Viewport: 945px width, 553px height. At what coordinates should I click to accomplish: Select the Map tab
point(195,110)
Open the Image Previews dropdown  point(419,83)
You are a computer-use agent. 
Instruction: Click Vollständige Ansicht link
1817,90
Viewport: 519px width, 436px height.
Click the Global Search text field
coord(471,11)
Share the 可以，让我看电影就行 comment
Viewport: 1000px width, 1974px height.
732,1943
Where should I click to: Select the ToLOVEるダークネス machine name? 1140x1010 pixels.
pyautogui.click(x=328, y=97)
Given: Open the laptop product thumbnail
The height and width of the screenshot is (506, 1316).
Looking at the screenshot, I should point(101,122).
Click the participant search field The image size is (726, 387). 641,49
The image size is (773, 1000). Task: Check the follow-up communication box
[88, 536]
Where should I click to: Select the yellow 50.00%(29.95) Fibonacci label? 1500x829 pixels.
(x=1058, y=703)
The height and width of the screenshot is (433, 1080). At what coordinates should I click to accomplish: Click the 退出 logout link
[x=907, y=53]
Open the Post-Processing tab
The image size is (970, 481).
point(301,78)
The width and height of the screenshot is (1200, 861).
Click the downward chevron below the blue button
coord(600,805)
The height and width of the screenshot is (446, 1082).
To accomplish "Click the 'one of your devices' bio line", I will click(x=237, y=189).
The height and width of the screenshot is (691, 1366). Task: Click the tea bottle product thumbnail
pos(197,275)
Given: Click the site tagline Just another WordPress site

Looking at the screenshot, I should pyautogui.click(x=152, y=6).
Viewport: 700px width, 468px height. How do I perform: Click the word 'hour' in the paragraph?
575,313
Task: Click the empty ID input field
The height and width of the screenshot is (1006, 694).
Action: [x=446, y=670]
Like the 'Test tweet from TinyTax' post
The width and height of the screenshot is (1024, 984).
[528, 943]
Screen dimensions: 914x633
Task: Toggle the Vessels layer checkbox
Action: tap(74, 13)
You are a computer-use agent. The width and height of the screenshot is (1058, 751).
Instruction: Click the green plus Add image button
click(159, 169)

------------------------

TASK BRIEF -> Every line that holds the string "agent" must be copied from the records above.

SOLUTION TO THE EXERCISE ->
You are a computer-use agent. 
You are a computer-use agent. The width and height of the screenshot is (1058, 751).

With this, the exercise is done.